Observation (Estimation of iterations). Let $\tau = \abs{a - x_0}$ and $\epsilon > 0$. Under the assumptions from above, then after no more $n \approx \lceil 2 \log \log \frac{1}{\epsilon \abs{M}} - 2\log \log \frac{1}{\tau \abs{M}} \rceil$ iterations we have $\abs{a - x_n} < \epsilon$.

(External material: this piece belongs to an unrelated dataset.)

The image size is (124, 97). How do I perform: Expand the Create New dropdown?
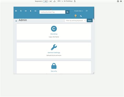coord(78,11)
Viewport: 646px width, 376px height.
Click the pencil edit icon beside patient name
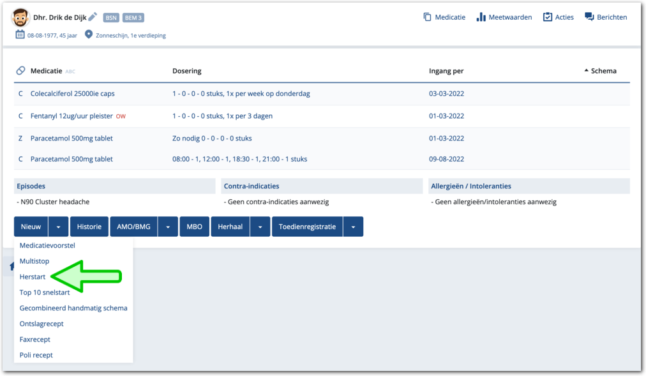click(x=93, y=17)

Proof. With the parameter choice as above, we have the recursion

\[\abs{x_{n+1} - a} \approx \left| M\right|^{p-1} \abs{x_{n} - a}^{p},\]

so that we obtain

\[|x_n - a| \approx \left(\left| M\right|^{p-1}\right)^{\frac{p^n-1}{p-1}} |x_0 - a |^{p^n} = \left| M\right|^{p^n-1} |x_0 - a |^{p^n}.\]

Thus we estimate

\[\epsilon \approx \left| M\right|^{p^n-1} \tau^{p^n},\]

so that

\[\log \epsilon \left| M\right|\approx p^n \log \tau \abs{M},\]

and hence

\[\frac{\log \frac{1}{\epsilon \abs{M}}}{\log \frac{1}{\tau \abs{M}}} \approx p^n,\]

assuming that the left-hand side is larger than $0$, taking one further log leads to

\[\frac{\log \log \frac{1}{\epsilon \abs{M}} - \log \log \frac{1}{\tau \abs{M}}}{\log p} \approx n,\]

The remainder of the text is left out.